Between David Lean and David Lynch, I suppose, you would've covered fair extent of world cinema, or Hollywood, at any rate. Nothing can prepare you still for David Dhawan.
And I mean this, foremost, as a compliment. In the sense of the naughty 1990s, if you may. What with villas, Kader Khan, and crappy furniture; Shakti Kapoor, and senselessness, around the spiral staircase. Template's set. It's auteur cinema, alright.
Only, the auteur in such stuff was actually the star. Namely, Govinda (Aankhen, Haseena Maan Jayegi, Shola Aur Shabnam). None could match. None have since.
Much as we love the tireless, clean shaven, six pack abs, Varun - I really do - it's impossible to compete with an X factor, much less an actor. Also, perhaps, that man-child, main character energy belongs to that era alone.
As for this pic, it's gotta twist in the knickers. Since that appears in the interval, hardly a spoiler to reveal - there's the hero number one, who's got two women pregnant.
He learns of this on the same day. As in, "International Pregnancy Day". I learn from Google, that is, September 9 (ninth day of the ninth month!).
One woman's his wife (Mrunal). But they've been mutually separated for a while. Blame it on champagne. The couple drank and slept together once. The guy doesn't remember. The other one's his legit girlfriend (Pooja Hegde). He'd moved on, and been with her, all along. Nobody's in the wrong.
Technically, the three of them could simply sit together, and sort it out. So, what's the conflict?
Well, I'm asking - where's the comedy? What follows, for an entire second half, are multiple, second-rate skits/scenarios, where the hero and two heroines could actually bump into each other.

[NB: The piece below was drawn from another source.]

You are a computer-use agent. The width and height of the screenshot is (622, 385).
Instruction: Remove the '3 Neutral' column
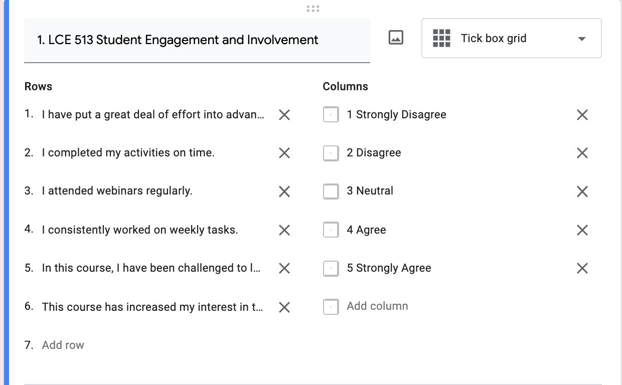coord(582,191)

Think Priyadarshan's Garam Masala (2005), with Akshay Kumar rotating between three crushes, within the same home, if you will. That was a male fantasy, with an audience that looked nothing like Akshay. The 1990s heat was still on then. As with Partner (2007), David's last hit with Govinda.

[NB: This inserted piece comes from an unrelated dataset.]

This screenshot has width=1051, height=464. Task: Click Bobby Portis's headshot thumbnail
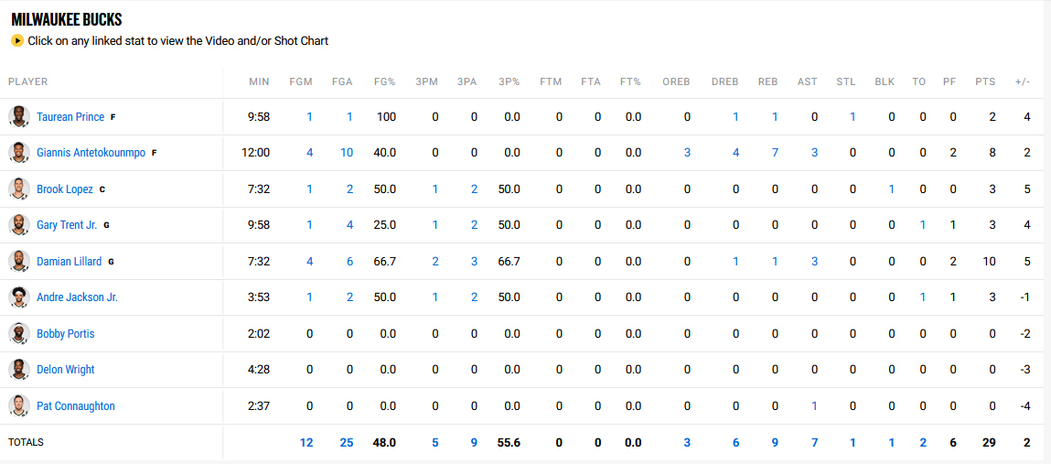click(x=19, y=333)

No knock on jokes - nobody should judge them, whether problematic, or politically incorrect. But I'm sitting here, hoping to find one.
How about that bit about the infant's "naam-karan" - "Iska naam Karan rakhte hain!" No? Okay, better still, as one of the characters says, "I'm a vegetarian, but I can still smell something fishy [in this whole thing]." Yup, you gotta eat, in order to smell a fish.
At some point, the script slips so out of the syllabus/spectrum that I give up. I stretch my legs, to savour the several songs, instead.
The main tracks are from David's Biwi No. 1 (1999): Ishq Sona Hai, that explains the film's tongue-twister title, and Chunnari Chunnari that became quite the rage with newer audiences after Mira Nair's Monsoon Wedding (2001).
These songs have gone into litigation. Reportedly, the original producer, Vashu Bhagnani, has dragged this film's producer, Kumar Taurani, to court. Between Bhagnani, Taurani, with claims worth crores, I hope the OG 1990s composer (Anu Malik), lyricist (Sameer), will get something out of this.
The audience, of course, can't sue filmmakers for an unfunny flick. You were supposed to leave your brains behind. I did. Now that I can't take whatever's happening, onscreen, must stage a walk out. But my body doesn't move.